JAKARTA - Menteri Energi Sumber Daya Mineral (ESDM), Arifin Tasrif menegaskan peran industri minyak dan gas bumi (migas) dalam transisi energi sangatlah penting, karena masih memegang peranan penting dalam tuntutan pemenuhan energi nasional.
"Untuk itu diperlukan proses transisi yang terukur dan harus mengelola sistem energi untuk disesuaikan," kata Arifin dalam acara Pembukaan Pameran dan Konvensi IPA ke-46 dengan tema "Addressing the Dual Challenge: Meeting Indonesia's Energy Needs While Mitigating Risks of Climate Change", Rabu, (21/9) di Jakarta Convention Center (JCC).
Arifin menambahkan, dalam konteks energi rendah karbon, peran gas alam sangat penting sebagai energi transisi sebelum dominasi bahan bakar fosil beralih ke energi terbarukan dalam jangka panjang. "Tentu saja, transisi energi ini akan dilakukan dalam beberapa tahap dengan mempertimbangkan daya saing, biaya, ketersediaan, dan keberlanjutan, " ujar dia.
Menurutnya, untuk mencapai keseimbangan antara peningkatan produksi minyak dan gas dan target emisi karbon, diperlukan inovasi teknologi rendah emisi misalnya melalui penerapan CCUS. Saat ini ada 14 proyek CCS/CCUS di Indonesia, namun semua kegiatan masih dalam tahap studi/persiapan, namun sebagian besar ditargetkan onstream sebelum 2030.
"Salah satu proyek menjanjikan yang akan dilaksanakan dalam waktu dekat adalah Tangguh Enhanced Gas Recovery (EGR) dan CCUS. Proyek ini bertujuan untuk mengurangi emisi karbon sekitar 25 juta ton CO2 hingga tahun 2035 serta meningkatkan produksi hingga 300 BSCF hingga 2035. Tangguh EGR/CCUS dapat menjadi role model pengembangan gas di Indonesia ke depan," kata dia.
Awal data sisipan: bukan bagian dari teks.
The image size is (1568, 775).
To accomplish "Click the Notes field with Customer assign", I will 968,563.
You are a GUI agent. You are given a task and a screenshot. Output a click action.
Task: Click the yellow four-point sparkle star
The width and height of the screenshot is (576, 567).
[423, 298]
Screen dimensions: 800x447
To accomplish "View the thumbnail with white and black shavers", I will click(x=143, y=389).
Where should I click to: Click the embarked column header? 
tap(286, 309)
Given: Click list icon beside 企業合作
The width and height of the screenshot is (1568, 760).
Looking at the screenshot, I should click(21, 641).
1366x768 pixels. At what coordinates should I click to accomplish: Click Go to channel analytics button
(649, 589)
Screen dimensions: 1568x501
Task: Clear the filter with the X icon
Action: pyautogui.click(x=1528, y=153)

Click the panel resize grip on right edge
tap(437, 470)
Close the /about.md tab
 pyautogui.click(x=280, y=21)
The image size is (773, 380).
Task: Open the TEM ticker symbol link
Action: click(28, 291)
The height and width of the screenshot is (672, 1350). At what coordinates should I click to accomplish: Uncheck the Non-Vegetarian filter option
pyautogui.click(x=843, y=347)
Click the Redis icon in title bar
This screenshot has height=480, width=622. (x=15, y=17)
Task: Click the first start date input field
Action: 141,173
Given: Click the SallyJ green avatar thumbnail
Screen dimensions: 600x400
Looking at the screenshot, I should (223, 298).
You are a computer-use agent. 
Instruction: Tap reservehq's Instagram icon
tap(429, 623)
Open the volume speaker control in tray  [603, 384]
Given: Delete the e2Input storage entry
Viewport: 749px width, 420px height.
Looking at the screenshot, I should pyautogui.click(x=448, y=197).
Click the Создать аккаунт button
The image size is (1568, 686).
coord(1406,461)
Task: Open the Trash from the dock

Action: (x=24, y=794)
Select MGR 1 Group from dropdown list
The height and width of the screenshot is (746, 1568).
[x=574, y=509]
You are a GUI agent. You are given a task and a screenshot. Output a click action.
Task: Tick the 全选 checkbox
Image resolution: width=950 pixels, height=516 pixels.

Arifin menyampaikan saat ini, pemerintah sedang menyusun Peraturan Menteri tentang CCS/CCUS. Pada langkah pertama, fokus utama adalah mengatur CCS/CCUS untuk Enhanced Oil Recovery, Enhanced Gas Recovery atau Enhanced Coal Bed Methane di wilayah kerja migas. "Kami masih memfinalisasi draf dan peraturan ini menjadi salah satu prioritas kami," kata dia.
Atasi Tantangan
Arifin optimistis, melalui kerja sama internasional, industri migas dapat mengatasi semua tantangan dengan menerapkan semua teknologi yang dapat lebih membantu untuk mengurangi emisi gas rumah kaca menuju Net Zero Emissions.
"Kami mengundang kontribusi semua pemangku kepentingan terkait dalam mengeksplorasi, memproduksi dan mengembangkan sektor migas Indonesia, serta memunculkan inovasi-inovasi baru dan solusi memuaskan yang akan membawa kesejahteraan bagi kita semua," ujar dia.
Presiden Indonesian Petroleum Association (IPA), Irtiza H. Sayyed mengatakan, permintaan energi primer global akan terus tumbuh seiring meningkatnya kebutuhan energi karena jumlah penduduk yang terus bertambah dan adanya pertumbuhan ekonomi. Namun di sisi lain, anggota G20 dan negara-negara di dunia telah menetapkan target pencapaian net zero emission (NZE) sejalan dengan adanya Perjanjian Paris.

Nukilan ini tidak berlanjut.